[EXERCISE AIM]: Can you format the lines of all the records below as a numbered list, skipping any blank lines and leaving the pictures out?

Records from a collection

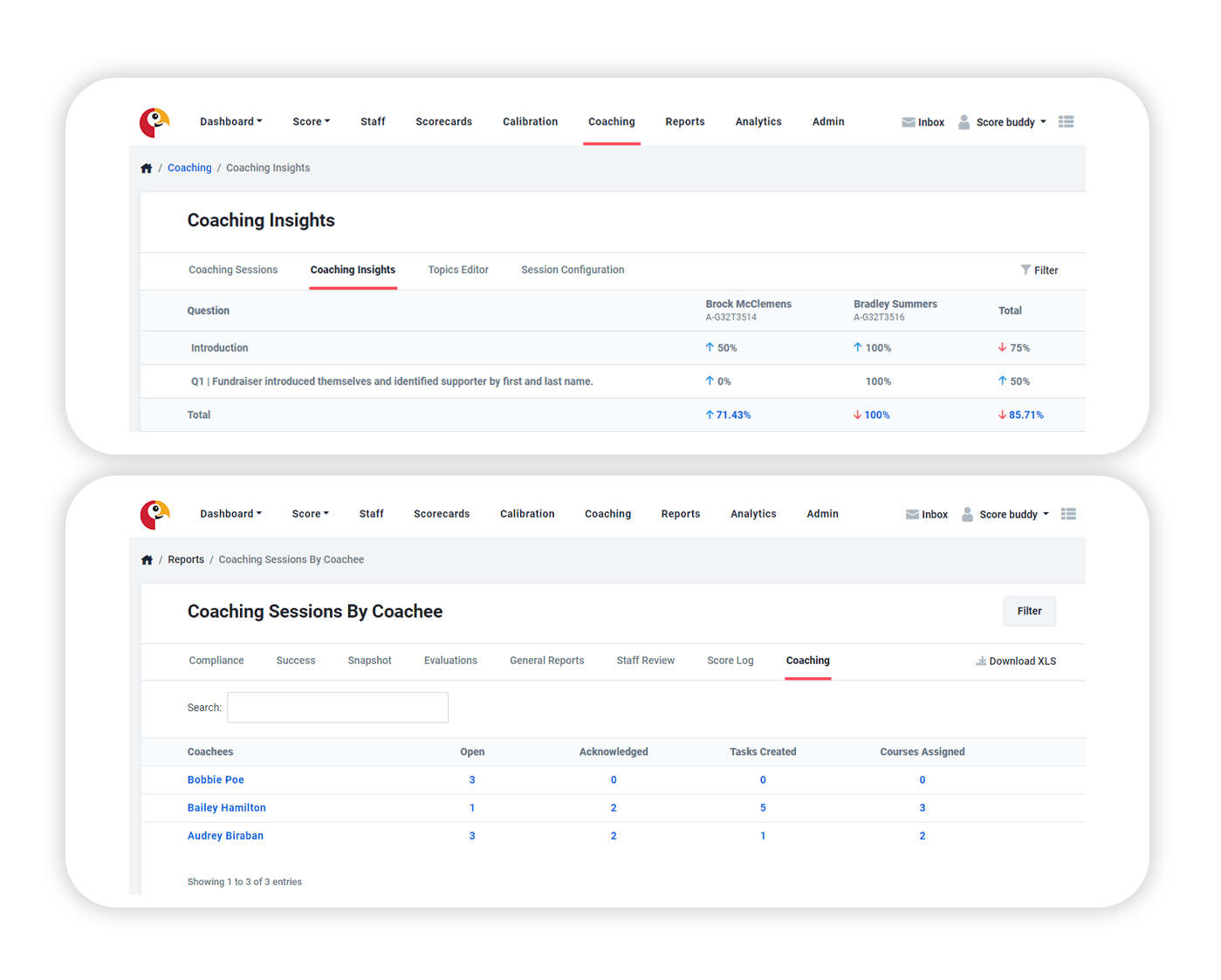Open the apps grid icon beside Score buddy
The image size is (1221, 980).
point(1066,121)
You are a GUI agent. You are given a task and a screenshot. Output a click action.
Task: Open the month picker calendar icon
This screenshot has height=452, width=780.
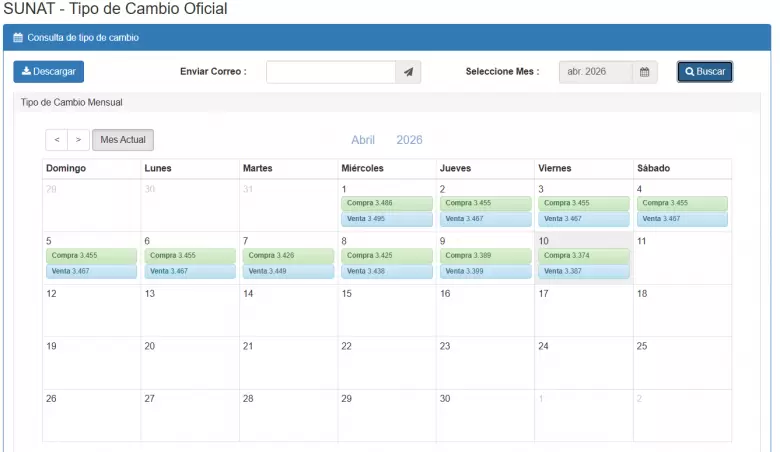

[THE SOLUTION]:
1. Open the apps grid icon beside Score buddy
2. The image size is (1221, 980).
3. point(1066,121)
4. You are a GUI agent. You are given a task and a screenshot. Output a click action.
5. Task: Open the month picker calendar icon
6. This screenshot has height=452, width=780.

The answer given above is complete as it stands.